*** Task inputs Section Begins ***
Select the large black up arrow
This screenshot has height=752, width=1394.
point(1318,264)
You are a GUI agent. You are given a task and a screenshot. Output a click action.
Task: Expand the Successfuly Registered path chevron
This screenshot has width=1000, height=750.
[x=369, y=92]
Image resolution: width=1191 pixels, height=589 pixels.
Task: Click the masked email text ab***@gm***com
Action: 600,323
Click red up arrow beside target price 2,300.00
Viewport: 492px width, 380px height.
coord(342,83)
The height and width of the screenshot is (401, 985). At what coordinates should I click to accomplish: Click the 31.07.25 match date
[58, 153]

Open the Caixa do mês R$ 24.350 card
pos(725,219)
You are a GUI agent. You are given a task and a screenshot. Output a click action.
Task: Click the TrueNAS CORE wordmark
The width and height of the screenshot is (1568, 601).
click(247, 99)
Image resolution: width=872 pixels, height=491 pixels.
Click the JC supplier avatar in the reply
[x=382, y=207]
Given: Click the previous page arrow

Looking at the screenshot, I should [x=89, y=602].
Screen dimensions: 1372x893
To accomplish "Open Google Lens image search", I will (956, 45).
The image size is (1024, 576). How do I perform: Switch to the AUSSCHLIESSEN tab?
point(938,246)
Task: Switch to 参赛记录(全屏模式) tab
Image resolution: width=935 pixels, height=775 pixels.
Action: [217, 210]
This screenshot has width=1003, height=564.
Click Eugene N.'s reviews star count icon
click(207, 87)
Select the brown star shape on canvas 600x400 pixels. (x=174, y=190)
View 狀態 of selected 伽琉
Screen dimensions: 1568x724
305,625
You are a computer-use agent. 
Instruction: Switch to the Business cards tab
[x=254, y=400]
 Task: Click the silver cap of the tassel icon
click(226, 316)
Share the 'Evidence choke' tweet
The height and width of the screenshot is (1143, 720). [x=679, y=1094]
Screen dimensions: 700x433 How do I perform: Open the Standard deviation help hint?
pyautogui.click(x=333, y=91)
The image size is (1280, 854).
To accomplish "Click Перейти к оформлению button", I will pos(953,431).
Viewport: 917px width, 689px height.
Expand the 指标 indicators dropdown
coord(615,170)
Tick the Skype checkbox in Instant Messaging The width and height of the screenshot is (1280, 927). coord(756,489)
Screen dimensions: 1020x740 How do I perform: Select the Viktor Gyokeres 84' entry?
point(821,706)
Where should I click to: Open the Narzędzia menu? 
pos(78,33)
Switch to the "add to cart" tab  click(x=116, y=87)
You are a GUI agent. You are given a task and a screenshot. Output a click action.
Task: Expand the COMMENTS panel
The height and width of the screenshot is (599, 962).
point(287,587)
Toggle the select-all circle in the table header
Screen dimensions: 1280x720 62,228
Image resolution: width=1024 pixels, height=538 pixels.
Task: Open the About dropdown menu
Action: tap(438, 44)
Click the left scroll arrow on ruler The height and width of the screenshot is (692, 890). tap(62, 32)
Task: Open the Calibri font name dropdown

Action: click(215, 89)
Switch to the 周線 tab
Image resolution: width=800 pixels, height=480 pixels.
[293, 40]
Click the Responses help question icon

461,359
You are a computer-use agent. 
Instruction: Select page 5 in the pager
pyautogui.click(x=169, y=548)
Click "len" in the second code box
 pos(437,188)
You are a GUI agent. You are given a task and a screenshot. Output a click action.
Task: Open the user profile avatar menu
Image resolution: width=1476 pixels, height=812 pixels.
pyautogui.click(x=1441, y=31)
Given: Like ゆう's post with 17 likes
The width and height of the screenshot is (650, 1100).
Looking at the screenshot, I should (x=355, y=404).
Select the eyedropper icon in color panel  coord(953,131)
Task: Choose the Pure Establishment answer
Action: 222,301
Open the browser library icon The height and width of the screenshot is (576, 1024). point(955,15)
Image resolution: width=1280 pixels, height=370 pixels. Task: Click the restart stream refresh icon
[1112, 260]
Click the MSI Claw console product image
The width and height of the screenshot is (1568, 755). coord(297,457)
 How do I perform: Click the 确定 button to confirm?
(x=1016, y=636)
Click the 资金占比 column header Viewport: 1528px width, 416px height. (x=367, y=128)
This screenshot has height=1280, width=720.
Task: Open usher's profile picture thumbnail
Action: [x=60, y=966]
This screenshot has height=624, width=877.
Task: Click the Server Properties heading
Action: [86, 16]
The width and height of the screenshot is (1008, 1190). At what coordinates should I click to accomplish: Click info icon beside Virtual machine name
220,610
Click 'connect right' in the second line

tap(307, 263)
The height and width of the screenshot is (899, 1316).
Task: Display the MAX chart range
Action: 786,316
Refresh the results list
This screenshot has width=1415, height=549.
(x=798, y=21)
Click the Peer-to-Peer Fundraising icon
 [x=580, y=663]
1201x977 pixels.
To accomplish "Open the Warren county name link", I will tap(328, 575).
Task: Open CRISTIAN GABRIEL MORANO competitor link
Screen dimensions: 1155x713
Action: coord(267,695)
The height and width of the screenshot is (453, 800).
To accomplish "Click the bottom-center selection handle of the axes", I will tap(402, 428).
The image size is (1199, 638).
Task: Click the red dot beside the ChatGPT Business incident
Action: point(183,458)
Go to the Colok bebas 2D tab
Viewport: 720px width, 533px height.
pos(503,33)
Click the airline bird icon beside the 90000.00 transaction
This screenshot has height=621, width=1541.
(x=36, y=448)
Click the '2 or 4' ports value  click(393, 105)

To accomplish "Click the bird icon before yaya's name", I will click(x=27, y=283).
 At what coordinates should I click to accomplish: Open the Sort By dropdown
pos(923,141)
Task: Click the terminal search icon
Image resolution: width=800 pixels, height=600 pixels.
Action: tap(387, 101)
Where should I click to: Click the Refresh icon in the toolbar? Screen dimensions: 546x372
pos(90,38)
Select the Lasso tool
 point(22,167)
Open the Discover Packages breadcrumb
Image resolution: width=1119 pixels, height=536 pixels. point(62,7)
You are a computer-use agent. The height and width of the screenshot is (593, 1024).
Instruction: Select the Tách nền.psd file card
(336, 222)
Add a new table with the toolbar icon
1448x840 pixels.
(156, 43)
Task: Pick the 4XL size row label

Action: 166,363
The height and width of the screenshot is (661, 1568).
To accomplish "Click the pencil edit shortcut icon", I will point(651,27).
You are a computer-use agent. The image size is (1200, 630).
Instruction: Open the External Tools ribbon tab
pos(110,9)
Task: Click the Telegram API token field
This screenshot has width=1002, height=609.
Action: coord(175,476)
*** Task inputs Section Ends ***
**Work to complete:** Return one number, the count of lines in the records holding the word "search".

**Result for this task:** 2